Specifically, Bush would complete a five-year plan already in progress in Congress to double NIH funding by 2003, to about $27 billion. Then, he proposes to keep that budget growing at the same pace for the rest of the decade roughly 15 percent a year.
Gore, also in step with Congress, proposes to double the portion of the NIH budget that goes for research grants between 2000 and 2006. That would bring the level of grants to about $30 billion in 2006.
Highlighting diseases of the elderly, Bush said, "Four million Americans, including a beloved former president, live in the fading light called Alzheimer's disease." Former President Ronald Reagan is suffering from the disease.

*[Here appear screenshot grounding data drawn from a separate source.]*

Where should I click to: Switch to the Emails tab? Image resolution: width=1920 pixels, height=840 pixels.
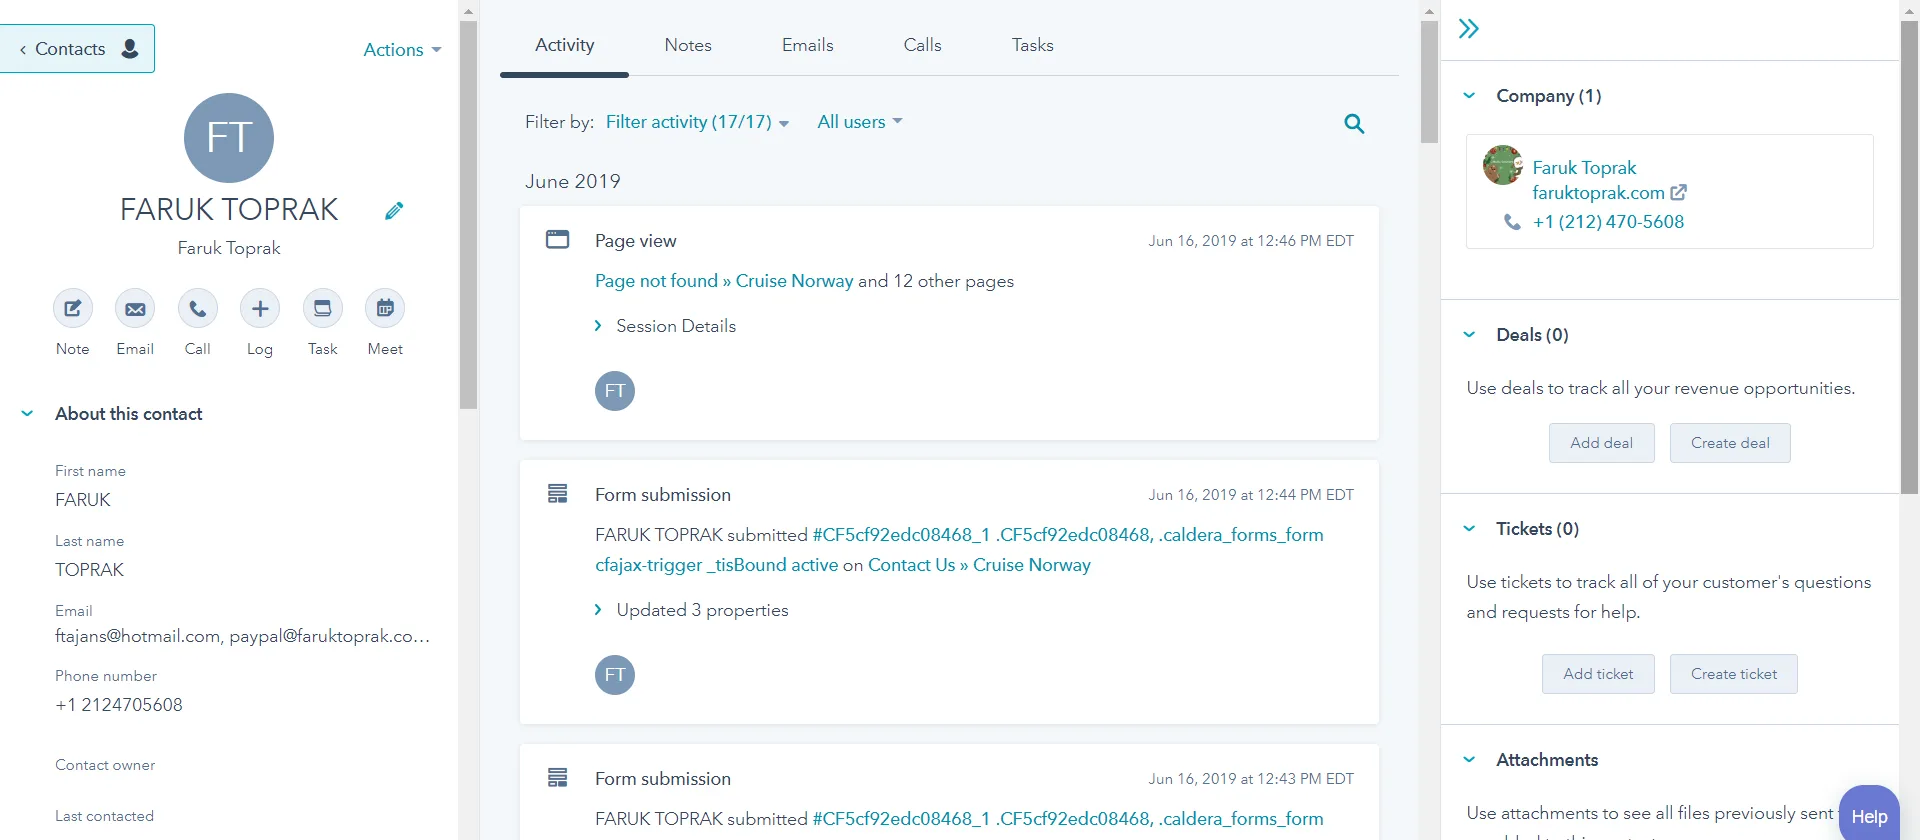(808, 45)
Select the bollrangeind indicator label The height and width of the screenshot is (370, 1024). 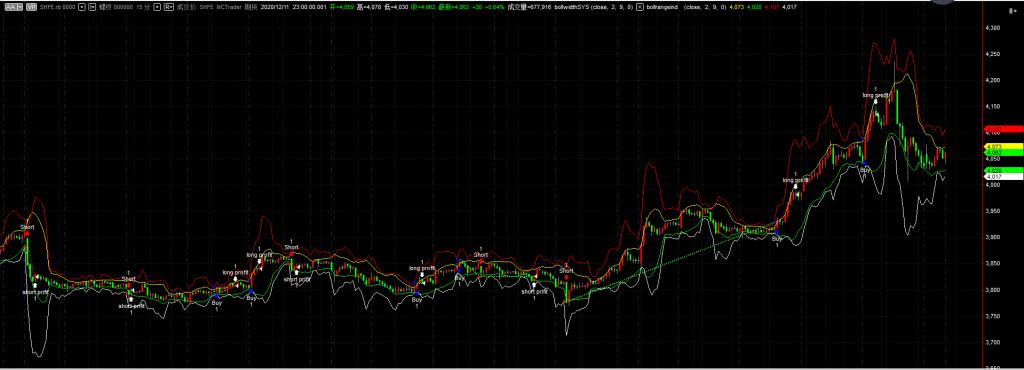click(662, 7)
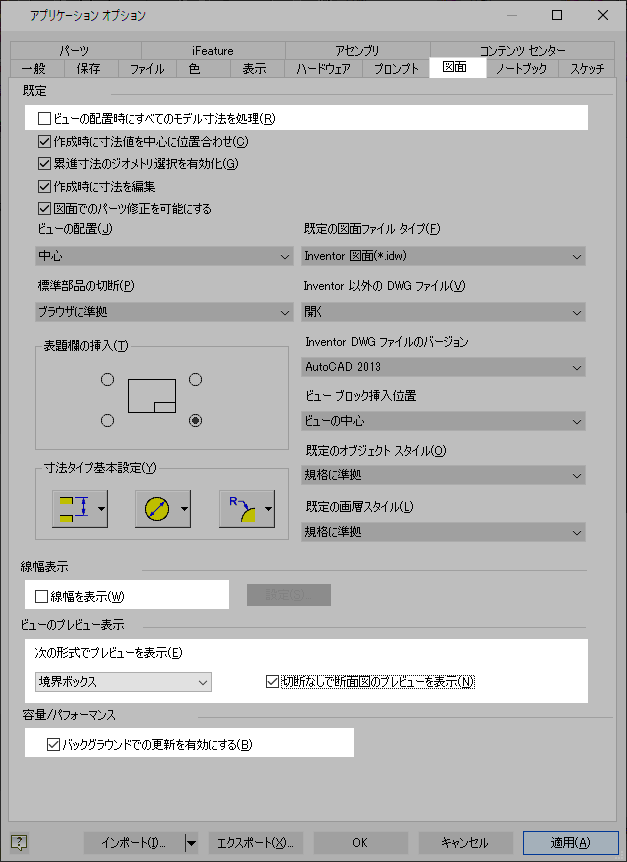
Task: Click the エクスポート button
Action: [x=256, y=842]
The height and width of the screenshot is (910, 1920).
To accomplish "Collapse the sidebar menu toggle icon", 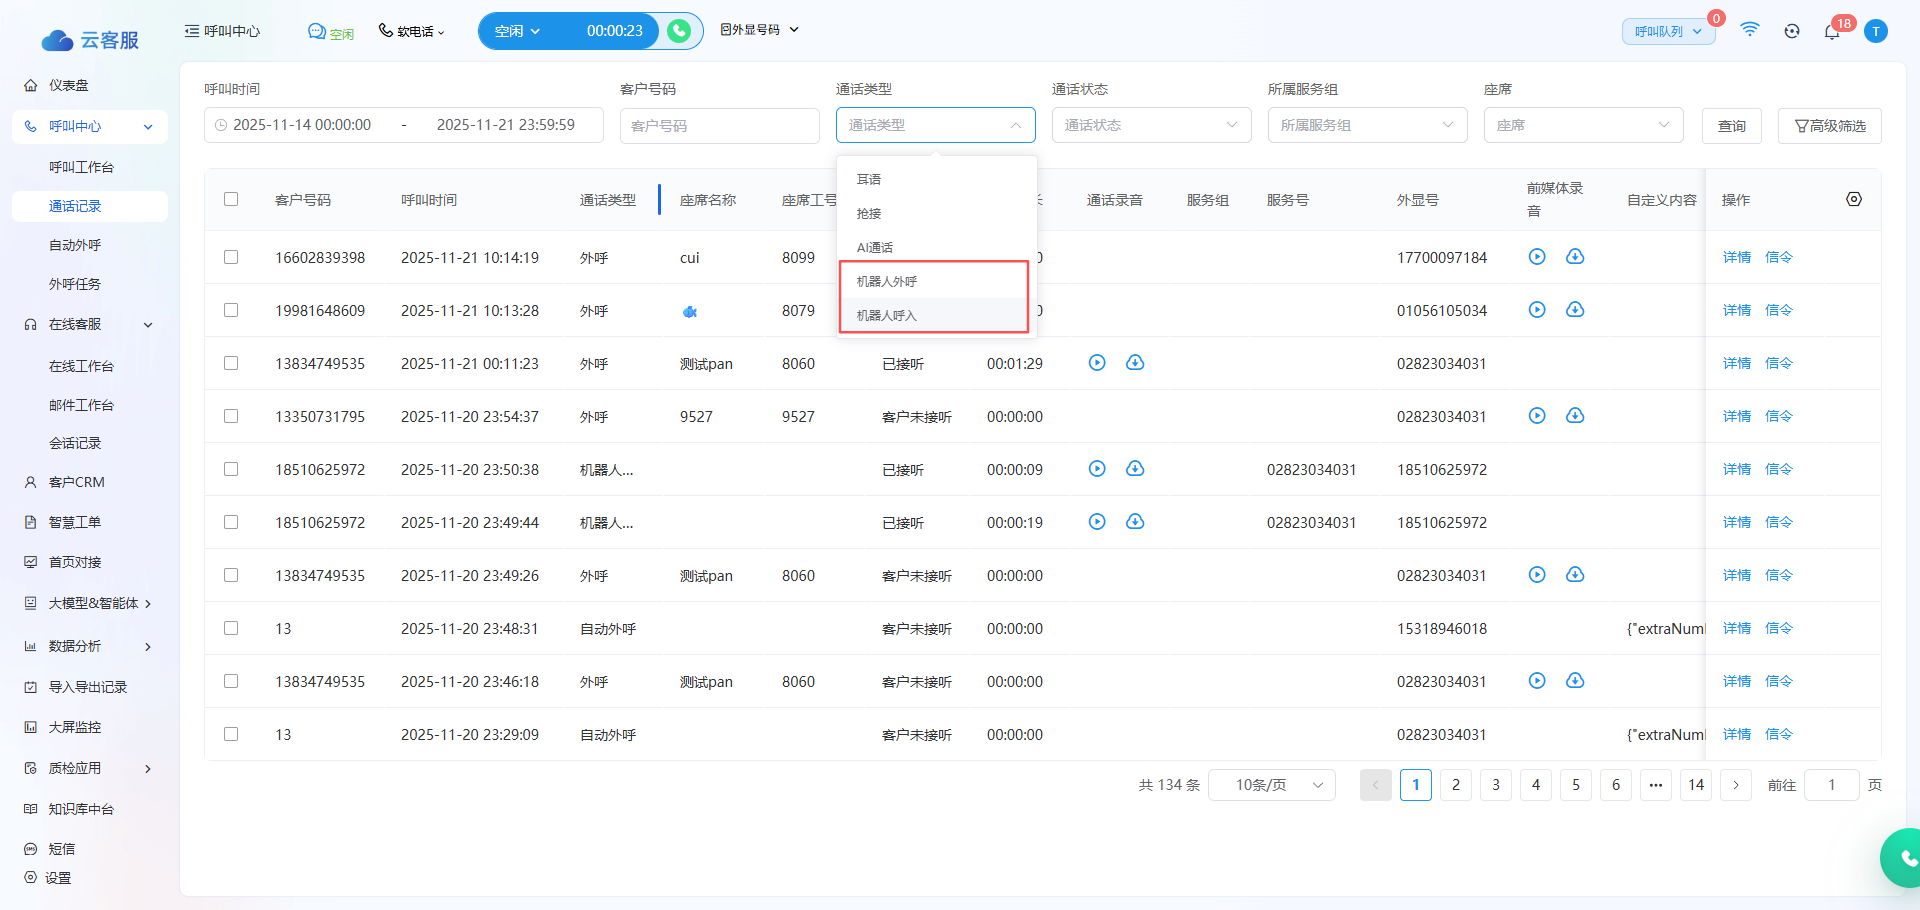I will [x=192, y=31].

"Help is on the way," Bush said.
Noting that he had lost a sister to childhood leukemia, Bush also vowed to "renew a special national commitment" to fighting cancer, the second leading cause of death in America.
"Cancer knows no bounds of age, spreading suffering across generations," he said.
Medical research has broad bipartisan support in Congress. In fact, Congress has approved higher spending on it than President Clinton has proposed each year since legislative action started in 1997 to double the NIH budget.
Florida has the nation's largest concentration of people over 65 more than 18 percent. Elderly people are among the most active voters.